BEGIN Source data

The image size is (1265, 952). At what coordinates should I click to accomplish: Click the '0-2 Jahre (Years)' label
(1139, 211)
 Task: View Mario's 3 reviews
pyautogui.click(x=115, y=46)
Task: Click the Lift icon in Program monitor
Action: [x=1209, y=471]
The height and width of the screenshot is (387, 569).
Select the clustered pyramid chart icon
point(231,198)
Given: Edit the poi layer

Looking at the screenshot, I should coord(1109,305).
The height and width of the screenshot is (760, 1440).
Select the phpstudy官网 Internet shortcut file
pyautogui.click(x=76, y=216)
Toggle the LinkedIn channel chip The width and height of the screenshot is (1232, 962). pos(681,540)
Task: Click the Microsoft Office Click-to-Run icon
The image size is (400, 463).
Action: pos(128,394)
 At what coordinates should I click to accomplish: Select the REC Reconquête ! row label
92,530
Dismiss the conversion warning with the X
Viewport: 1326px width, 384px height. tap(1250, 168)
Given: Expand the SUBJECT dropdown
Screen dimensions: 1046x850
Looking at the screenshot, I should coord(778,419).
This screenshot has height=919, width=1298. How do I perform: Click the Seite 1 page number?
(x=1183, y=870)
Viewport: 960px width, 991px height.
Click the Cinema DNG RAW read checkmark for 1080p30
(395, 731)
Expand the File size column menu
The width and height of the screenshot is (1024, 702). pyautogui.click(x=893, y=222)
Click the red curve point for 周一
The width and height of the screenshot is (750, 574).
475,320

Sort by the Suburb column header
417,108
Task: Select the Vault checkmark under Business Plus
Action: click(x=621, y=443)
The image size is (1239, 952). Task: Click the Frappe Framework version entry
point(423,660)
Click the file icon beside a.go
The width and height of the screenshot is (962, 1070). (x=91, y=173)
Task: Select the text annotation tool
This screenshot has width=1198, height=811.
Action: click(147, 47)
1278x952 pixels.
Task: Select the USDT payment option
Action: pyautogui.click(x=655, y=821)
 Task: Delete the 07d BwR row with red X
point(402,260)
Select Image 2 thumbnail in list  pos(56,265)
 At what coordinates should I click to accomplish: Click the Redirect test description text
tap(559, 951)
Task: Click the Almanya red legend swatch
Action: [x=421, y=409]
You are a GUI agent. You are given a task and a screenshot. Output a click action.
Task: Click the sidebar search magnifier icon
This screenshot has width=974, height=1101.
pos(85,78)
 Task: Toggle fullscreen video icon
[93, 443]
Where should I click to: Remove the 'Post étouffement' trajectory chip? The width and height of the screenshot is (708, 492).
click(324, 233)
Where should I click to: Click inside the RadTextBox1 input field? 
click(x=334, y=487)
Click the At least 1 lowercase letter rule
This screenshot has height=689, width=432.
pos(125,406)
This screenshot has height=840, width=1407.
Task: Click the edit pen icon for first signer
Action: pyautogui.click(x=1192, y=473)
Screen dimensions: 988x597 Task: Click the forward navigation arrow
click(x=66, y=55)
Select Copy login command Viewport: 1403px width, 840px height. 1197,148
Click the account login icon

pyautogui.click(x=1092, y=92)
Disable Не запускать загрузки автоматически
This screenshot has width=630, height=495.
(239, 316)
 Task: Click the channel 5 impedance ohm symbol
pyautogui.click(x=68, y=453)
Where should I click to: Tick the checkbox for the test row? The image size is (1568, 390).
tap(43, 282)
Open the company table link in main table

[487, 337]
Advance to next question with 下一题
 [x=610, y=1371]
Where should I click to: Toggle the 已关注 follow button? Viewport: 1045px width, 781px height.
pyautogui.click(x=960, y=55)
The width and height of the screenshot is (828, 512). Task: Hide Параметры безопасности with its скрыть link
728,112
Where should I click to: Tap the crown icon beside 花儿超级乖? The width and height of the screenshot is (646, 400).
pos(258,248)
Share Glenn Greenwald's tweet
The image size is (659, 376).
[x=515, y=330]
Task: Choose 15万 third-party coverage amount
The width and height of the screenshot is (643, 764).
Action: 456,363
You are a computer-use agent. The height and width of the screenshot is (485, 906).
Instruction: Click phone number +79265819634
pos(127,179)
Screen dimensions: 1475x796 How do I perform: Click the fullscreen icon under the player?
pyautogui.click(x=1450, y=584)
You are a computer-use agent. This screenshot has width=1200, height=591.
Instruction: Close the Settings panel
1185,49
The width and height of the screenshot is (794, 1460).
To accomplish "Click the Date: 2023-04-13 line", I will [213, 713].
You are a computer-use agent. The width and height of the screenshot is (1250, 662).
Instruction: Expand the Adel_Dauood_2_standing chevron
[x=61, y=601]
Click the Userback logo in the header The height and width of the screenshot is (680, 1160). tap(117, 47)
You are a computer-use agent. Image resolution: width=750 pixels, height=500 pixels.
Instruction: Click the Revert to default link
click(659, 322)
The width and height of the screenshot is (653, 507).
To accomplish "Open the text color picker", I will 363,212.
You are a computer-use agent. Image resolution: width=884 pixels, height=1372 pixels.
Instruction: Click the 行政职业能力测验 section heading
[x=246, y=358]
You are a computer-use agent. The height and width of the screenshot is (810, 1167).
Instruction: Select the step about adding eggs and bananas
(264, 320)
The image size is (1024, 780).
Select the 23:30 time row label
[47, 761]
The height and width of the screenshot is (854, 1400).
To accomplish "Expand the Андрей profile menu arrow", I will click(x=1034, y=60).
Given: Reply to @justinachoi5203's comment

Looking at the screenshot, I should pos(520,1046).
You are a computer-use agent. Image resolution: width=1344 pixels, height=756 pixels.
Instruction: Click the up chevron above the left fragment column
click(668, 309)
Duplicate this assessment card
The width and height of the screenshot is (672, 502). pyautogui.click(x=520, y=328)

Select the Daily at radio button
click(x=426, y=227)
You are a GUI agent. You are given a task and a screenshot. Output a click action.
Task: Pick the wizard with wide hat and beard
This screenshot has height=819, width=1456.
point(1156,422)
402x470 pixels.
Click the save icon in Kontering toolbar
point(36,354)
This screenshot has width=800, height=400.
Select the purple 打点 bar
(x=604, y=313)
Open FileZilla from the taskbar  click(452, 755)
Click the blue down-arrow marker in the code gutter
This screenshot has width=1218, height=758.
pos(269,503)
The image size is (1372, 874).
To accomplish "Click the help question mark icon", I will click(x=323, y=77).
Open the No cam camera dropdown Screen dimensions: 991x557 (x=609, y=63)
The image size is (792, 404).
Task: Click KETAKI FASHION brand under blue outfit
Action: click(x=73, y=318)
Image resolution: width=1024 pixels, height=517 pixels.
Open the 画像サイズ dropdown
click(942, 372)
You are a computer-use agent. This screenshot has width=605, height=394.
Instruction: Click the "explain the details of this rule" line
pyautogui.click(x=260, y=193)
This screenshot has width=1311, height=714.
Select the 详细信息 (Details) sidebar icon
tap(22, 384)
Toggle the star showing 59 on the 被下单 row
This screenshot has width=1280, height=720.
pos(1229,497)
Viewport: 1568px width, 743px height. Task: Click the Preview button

END Source data

• [Assignment]: Find the lines of the listing that contain the string "will" and give how many there are, with no other words.

• [Response to the exercise]: 4